* **RECORD LIST**:
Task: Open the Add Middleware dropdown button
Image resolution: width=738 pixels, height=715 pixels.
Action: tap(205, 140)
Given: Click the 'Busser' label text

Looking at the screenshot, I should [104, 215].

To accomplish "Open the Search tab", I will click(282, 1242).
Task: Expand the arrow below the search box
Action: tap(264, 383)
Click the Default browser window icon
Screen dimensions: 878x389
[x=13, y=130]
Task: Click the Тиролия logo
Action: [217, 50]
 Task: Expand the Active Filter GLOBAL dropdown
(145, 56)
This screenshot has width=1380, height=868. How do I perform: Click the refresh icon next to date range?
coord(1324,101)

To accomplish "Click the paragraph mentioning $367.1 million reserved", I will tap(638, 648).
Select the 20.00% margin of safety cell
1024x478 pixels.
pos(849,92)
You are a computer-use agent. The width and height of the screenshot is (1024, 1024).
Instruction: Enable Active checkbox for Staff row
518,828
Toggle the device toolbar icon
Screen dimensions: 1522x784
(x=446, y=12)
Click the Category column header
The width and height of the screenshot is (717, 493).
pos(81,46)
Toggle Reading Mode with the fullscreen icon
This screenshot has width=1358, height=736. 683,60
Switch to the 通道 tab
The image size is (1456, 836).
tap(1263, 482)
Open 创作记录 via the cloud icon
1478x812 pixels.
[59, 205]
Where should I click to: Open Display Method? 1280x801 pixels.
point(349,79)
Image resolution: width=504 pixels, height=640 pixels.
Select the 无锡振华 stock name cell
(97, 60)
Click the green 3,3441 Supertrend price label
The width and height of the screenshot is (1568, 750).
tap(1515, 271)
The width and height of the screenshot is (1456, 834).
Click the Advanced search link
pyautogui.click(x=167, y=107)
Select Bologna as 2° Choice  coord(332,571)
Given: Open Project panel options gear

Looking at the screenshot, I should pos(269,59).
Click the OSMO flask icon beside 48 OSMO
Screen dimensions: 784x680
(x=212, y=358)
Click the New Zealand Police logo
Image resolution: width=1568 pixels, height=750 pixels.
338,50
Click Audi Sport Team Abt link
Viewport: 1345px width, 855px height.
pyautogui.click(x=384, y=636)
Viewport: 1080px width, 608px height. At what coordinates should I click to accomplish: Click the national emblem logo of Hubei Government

* **TASK REQUIREMENTS**: Quote the entries above, reproducing every line exactly as it appears.

* **REPLY TO THE EXERCISE**:
Task: Open the Add Middleware dropdown button
Image resolution: width=738 pixels, height=715 pixels.
Action: tap(205, 140)
Given: Click the 'Busser' label text

Looking at the screenshot, I should [104, 215].

To accomplish "Open the Search tab", I will click(282, 1242).
Task: Expand the arrow below the search box
Action: tap(264, 383)
Click the Default browser window icon
Screen dimensions: 878x389
[x=13, y=130]
Task: Click the Тиролия logo
Action: [217, 50]
 Task: Expand the Active Filter GLOBAL dropdown
(145, 56)
This screenshot has width=1380, height=868. How do I perform: Click the refresh icon next to date range?
coord(1324,101)

To accomplish "Click the paragraph mentioning $367.1 million reserved", I will tap(638, 648).
Select the 20.00% margin of safety cell
1024x478 pixels.
pos(849,92)
You are a computer-use agent. The width and height of the screenshot is (1024, 1024).
Instruction: Enable Active checkbox for Staff row
518,828
Toggle the device toolbar icon
Screen dimensions: 1522x784
(x=446, y=12)
Click the Category column header
The width and height of the screenshot is (717, 493).
pos(81,46)
Toggle Reading Mode with the fullscreen icon
This screenshot has width=1358, height=736. 683,60
Switch to the 通道 tab
The image size is (1456, 836).
tap(1263, 482)
Open 创作记录 via the cloud icon
1478x812 pixels.
[59, 205]
Where should I click to: Open Display Method? 1280x801 pixels.
point(349,79)
Image resolution: width=504 pixels, height=640 pixels.
Select the 无锡振华 stock name cell
(97, 60)
Click the green 3,3441 Supertrend price label
The width and height of the screenshot is (1568, 750).
tap(1515, 271)
The width and height of the screenshot is (1456, 834).
Click the Advanced search link
pyautogui.click(x=167, y=107)
Select Bologna as 2° Choice  coord(332,571)
Given: Open Project panel options gear

Looking at the screenshot, I should pos(269,59).
Click the OSMO flask icon beside 48 OSMO
Screen dimensions: 784x680
(x=212, y=358)
Click the New Zealand Police logo
Image resolution: width=1568 pixels, height=750 pixels.
338,50
Click Audi Sport Team Abt link
Viewport: 1345px width, 855px height.
pyautogui.click(x=384, y=636)
Viewport: 1080px width, 608px height. At what coordinates should I click to accomplish: Click the national emblem logo of Hubei Government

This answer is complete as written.